### Instrucciones
Continúa el texto sobre García Lorca y el río Guadalquivir a partir de su última oración.

García Lorca y el río Guadalquivir

/ 20 de Mayo de 2011

Hay quienes creen, ilusamente, que basta con apagar una estrella para borrar la inmensidad de las constelaciones. He estado releyendo a uno de mis poetas favoritos, Federico García Lorca, Ello, como un humilde homenaje a Gonzalo Rojas, el poeta del relámpago, con quien tuve el privilegio de compartir dos veces en torno a una taza de café. En ambas ocasiones hablamos de nuestro mutuo fervor por Lorca y sus verdes versos, sus metáforas deslumbrantes. Al narrarme el gran poeta de Lebu que él había leído muchísimo a Lorca mientras estaba en el exilio, no sólo destacamos su poesía, sino también su muerte ignominiosa e infame. Lo fusilaron en Viznar, cerca de Granada, su tierra natal, un 19 de agosto de 1936. Nunca se ha podido establecer por qué mataron a Federico. Su única arma era la belleza de su palabra, aquélla que en algunos poemas hiere como cuchillo lumbre que abre mundos y enigmas parpadeantes. Lorca jamás fue político ni escribió poesía política. Años después de la larga dictadura española, tras el fallecimiento de Franco, se estableció que “el poeta murió por error” y que hoy representa un símbolo de unidad entre los españoles.
Con Gonzalo Rojas comentamos aquella vez que Federico siempre presintió que moriría joven. Y así ocurrió. Tenía 36 años cuando su cuerpo sin vida fue lanzado por el barranco de Viznar, uno de los lugares donde se daba muerte a los detenidos en Granada. De hecho, la muerte ronda su poesía y su teatro, del cual yo adoro Bodas de Sangre. En el Romancero Gitano, uno de los versos más conocidos, admirados y premiados es “Muerte de Antoñito el Camborio”, un joven líder gitano asesinado a cuchilladas por sus cuatro primos en uno de los puentes que cruza el río Guadalquivir.

Entradas guardadas
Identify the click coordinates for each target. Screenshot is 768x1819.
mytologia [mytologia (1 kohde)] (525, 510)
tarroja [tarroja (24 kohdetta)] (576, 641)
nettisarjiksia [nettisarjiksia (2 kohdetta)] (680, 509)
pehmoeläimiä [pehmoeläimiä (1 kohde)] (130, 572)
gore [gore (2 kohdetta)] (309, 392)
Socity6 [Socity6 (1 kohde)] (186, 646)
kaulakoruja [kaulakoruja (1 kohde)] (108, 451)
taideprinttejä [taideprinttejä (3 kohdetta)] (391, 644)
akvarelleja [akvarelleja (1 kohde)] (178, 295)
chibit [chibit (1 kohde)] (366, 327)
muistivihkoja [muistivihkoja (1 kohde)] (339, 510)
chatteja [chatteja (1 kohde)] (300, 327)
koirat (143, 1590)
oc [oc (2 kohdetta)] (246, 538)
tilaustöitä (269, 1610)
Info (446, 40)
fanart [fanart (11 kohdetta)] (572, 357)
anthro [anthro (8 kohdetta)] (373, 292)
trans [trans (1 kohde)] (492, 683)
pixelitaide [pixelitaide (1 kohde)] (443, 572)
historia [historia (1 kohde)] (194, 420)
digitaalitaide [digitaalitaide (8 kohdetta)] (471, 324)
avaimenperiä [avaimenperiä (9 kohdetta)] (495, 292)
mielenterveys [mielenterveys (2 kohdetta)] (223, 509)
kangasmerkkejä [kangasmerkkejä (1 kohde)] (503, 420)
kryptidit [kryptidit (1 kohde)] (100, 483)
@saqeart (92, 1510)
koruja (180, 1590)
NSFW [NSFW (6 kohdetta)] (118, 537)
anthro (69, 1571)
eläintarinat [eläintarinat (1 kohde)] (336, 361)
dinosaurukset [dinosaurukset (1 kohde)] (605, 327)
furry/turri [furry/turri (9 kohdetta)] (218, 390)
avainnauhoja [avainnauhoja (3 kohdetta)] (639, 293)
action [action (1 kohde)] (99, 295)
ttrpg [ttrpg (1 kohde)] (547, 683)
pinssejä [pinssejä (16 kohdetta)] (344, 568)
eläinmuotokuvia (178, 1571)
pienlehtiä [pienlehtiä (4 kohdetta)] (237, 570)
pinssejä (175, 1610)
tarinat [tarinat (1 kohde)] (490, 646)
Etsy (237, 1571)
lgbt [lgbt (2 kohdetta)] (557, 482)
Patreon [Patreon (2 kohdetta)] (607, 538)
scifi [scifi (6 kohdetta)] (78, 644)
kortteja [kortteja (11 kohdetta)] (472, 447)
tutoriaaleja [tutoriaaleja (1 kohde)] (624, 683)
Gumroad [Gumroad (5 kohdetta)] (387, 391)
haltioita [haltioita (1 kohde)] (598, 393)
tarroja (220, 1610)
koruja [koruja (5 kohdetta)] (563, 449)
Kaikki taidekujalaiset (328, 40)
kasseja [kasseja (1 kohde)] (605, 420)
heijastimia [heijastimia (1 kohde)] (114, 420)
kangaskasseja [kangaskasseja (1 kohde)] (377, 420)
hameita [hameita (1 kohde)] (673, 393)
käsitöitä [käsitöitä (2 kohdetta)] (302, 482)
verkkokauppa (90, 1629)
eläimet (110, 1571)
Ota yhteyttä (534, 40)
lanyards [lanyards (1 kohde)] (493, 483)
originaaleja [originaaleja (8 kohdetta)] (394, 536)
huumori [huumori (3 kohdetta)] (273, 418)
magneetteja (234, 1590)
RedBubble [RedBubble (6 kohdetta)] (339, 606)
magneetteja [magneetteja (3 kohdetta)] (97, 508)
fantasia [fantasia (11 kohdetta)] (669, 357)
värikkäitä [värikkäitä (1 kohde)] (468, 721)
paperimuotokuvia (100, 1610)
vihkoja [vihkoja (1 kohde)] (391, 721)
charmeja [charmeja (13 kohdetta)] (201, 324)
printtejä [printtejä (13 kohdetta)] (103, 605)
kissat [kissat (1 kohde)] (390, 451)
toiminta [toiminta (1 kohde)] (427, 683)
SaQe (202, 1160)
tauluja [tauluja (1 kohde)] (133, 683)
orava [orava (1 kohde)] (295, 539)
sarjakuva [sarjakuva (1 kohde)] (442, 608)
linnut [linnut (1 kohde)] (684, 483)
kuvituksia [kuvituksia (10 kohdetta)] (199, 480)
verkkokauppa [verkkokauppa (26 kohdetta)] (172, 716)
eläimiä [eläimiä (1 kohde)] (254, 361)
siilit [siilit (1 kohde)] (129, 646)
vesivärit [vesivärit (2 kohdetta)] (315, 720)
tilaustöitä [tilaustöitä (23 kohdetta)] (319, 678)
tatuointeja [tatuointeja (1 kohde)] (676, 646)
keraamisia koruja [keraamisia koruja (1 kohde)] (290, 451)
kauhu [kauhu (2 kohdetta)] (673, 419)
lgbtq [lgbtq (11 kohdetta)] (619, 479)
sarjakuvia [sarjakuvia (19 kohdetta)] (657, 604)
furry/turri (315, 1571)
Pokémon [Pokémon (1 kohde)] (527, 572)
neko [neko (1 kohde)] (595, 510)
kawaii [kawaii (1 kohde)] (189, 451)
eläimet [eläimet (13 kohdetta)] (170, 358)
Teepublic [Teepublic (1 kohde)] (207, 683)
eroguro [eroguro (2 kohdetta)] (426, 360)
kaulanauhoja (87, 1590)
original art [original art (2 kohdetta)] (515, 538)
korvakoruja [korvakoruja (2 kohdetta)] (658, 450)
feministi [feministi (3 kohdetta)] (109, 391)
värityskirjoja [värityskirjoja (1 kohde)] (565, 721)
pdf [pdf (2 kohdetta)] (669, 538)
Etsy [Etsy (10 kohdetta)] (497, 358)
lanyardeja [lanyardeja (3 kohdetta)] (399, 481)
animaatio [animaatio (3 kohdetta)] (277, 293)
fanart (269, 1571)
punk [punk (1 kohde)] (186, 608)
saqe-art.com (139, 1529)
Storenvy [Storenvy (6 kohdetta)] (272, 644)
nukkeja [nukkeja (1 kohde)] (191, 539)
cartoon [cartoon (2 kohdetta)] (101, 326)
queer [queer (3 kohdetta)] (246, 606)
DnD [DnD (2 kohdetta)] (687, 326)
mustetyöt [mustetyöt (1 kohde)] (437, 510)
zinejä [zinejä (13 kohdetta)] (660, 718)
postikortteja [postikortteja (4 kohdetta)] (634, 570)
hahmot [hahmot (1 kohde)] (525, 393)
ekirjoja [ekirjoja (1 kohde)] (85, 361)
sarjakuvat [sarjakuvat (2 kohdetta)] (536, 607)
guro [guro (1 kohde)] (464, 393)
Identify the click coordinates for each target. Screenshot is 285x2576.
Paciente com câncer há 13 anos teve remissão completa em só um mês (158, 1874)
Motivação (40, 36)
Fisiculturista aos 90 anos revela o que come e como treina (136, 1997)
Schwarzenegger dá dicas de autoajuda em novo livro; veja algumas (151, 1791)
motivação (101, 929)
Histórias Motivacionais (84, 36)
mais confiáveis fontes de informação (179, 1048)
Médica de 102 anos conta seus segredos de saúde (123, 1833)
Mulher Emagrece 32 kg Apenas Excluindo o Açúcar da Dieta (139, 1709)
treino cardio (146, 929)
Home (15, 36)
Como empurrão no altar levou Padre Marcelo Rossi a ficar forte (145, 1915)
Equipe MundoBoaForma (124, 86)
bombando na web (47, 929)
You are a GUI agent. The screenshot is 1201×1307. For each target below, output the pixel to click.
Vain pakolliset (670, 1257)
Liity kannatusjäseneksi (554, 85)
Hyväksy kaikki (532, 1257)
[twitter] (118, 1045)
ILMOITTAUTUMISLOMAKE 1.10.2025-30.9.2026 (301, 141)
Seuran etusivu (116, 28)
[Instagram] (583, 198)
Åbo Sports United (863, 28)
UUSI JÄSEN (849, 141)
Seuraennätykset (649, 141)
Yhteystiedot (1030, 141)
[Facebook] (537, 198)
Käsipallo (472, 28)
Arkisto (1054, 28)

### Respuesta esperada
Se me eriza la piel cada vez que lo leo. Es un poema símbolo de aquellos que se dice murieron “por error”. Dice así: “Voces de muerte sonaron cerca del Guadalquivir / voces antiguas que cercan, voz de clavel varonil/ Les clavó sobre las botas, mordiscos de jabalí /en la lucha daba saltos jabonados de delfín /pero eran cuatro puñales / y tuvo que sucumbir”.
/¡ Ay Antoñito el Camborio, digno de una emperatriz, acuérdate de la Virgen porque te vas a morir ¡/ Tres golpes de sangre tuvo y se murió de perfil /viva moneda que nunca se volverá a repetir /un ángel marchoso pone su cabeza en un cojín./ Y cuando los cuatro primos llegan a Benamejí /voces de muerte cesaron cerca del Guadalquivir”.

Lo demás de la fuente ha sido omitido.